C’est déjà une ressource bien rodée dans les histoires de science-fiction impliquant la réalité virtuelle que le joueur meurt dans la vraie vie s’il perd dans le jeu vidéo. Peut-être Art de l’épée en ligne Ce n’est pas la franchise qui a créé ce concept, mais c’est certainement celle qui a fini par le populariser à l’international. Après tout, combien de séries peuvent se vanter d’avoir une journée dédiée sur le calendrier ?
Eh bien, il semble que quelqu’un ait voulu faire de ce concept une réalité. Je veux dire, quelqu’un a créé des casques de réalité virtuelle qui vous tuent littéralement si vous perdez un jeu vidéo. Amusant, non ? Le créateur n’est pas n’importe qui, mais Palmer Luckeyle prodige de la réalité virtuelle de 30 ans et co-fondateur de Oculusl’entreprise de réalité virtuelle qui Facebook acheté en 2014 pour 3 milliards de dollars.
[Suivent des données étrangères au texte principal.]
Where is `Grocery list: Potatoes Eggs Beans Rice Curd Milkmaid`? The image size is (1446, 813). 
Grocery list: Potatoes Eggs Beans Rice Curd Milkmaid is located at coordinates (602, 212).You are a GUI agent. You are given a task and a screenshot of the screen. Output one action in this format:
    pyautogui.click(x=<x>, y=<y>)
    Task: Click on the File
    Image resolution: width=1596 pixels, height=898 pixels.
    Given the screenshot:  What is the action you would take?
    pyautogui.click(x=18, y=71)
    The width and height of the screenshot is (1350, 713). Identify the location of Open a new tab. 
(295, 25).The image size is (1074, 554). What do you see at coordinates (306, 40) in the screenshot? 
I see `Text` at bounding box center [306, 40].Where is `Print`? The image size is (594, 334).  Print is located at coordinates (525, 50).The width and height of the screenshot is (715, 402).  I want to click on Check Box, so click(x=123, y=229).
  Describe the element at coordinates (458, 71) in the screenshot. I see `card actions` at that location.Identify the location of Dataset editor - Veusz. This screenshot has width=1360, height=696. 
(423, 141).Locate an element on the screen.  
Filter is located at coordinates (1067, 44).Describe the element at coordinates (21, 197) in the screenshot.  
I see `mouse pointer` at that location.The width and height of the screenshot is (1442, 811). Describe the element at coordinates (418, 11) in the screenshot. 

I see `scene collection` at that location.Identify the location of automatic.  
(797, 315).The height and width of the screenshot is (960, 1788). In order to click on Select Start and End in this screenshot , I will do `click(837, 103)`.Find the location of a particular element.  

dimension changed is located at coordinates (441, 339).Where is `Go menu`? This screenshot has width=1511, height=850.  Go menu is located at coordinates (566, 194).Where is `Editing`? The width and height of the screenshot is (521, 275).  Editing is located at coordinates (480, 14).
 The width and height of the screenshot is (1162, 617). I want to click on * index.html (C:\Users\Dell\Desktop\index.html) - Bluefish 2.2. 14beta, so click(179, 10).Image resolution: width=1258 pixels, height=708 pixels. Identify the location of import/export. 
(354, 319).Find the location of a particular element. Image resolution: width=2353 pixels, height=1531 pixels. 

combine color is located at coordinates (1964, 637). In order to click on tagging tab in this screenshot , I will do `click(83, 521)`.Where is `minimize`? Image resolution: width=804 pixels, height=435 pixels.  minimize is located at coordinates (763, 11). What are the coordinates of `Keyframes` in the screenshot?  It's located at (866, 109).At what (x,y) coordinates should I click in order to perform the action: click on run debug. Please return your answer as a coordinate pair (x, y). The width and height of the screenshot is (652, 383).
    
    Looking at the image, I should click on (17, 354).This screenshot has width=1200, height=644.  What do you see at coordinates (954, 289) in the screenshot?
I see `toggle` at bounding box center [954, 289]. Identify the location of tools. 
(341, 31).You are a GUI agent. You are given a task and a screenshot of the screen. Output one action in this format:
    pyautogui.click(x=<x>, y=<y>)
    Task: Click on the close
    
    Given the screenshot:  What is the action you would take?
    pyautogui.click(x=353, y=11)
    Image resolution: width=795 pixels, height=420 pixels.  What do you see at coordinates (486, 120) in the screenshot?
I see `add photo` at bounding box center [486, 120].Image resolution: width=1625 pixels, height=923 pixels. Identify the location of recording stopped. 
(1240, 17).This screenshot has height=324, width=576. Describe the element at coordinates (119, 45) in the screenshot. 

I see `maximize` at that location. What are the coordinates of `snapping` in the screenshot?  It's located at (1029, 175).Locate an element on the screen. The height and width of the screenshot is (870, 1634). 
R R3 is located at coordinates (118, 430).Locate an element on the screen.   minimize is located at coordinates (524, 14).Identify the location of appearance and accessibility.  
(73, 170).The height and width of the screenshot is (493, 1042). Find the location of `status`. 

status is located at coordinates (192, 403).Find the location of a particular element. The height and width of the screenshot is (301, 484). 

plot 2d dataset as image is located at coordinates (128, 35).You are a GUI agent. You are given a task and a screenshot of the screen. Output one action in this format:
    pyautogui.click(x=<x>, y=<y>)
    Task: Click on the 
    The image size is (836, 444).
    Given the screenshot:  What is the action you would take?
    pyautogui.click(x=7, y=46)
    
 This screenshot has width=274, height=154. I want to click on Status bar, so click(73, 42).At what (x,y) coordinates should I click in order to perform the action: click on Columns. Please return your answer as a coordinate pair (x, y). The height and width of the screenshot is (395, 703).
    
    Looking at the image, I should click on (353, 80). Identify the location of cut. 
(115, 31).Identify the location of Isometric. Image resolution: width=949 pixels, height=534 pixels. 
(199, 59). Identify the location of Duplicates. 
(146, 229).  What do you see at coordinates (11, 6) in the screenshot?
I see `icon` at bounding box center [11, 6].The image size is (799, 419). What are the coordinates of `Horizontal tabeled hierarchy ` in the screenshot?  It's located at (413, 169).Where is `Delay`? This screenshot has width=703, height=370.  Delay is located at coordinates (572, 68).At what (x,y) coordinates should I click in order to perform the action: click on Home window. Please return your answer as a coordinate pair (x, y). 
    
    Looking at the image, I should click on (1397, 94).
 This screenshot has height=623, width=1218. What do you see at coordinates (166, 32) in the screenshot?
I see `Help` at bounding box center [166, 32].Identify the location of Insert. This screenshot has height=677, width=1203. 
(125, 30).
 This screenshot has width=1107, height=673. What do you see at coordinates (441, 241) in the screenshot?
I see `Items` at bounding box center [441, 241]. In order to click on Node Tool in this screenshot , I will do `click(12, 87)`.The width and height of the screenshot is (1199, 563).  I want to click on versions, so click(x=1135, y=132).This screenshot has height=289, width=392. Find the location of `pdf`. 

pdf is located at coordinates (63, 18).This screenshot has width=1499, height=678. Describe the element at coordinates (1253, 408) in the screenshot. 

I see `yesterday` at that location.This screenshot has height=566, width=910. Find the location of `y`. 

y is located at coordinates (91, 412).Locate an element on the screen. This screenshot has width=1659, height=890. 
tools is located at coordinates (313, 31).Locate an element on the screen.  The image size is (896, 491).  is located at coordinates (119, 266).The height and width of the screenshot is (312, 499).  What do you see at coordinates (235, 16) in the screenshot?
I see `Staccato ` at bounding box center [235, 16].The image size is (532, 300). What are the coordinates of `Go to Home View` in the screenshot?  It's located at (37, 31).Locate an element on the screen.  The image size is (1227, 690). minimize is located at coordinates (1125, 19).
Luckey a publié un article de blog le 6 novembre, expliquant son étrange nouveau casque. (qui, selon lui, est surtout une « œuvre d’art de bureau » pour l’instant) et a également inclus une photo de celui-ci. Oui, cette chose va vraiment mettre fin à votre vie. Plus précisément, il est équipé de bombes pour vous faire exploser la tête :
Sur son blog, Luckey explique comment son nouveau gadget mortel est censé fonctionner :
- J’ai utilisé trois des modules de charge utile que j’utilise habituellement pour un autre projet, et je les ai attachés à un capteur photo à bande étroite qui peut détecter quand l’écran clignote en rouge à une fréquence spécifique, ce qui rend l’intégration du game-over de la part du développeur très simple . Lorsqu’un écran de jeu approprié s’affiche, les charges se déclenchent, détruisant instantanément le cerveau de l’utilisateur.
En d’autres termes, Luckey a donné vie au scénario de Sword Art Online et admet même que c’était sa principale inspiration.. Dans les romans, les personnages portent une chose appelée « NerveGear », qui est un « dispositif incroyable qui recrée parfaitement la réalité en utilisant une interface neuronale directe qui est également capable de tuer l’utilisateur ». Ensuite, un savant fou les dépose dans un monde d’épées et de magie, les forçant à endurer un « jeu de la mort » dans lequel leur vie même est en jeu. Pour Luckey, c’est une idée passionnante :
- L’idée de lier votre vie réelle à votre avatar virtuel m’a toujours fasciné.: Vous élevez instantanément les enjeux au plus haut niveau et obligez les gens à repenser fondamentalement la façon dont ils interagissent avec le monde virtuel et les acteurs qui s’y trouvent. Des graphismes exagérés peuvent donner l’impression qu’un jeu est plus réel, mais seule la menace de conséquences désastreuses peut rendre un jeu réel pour vous et pour tous les autres participants.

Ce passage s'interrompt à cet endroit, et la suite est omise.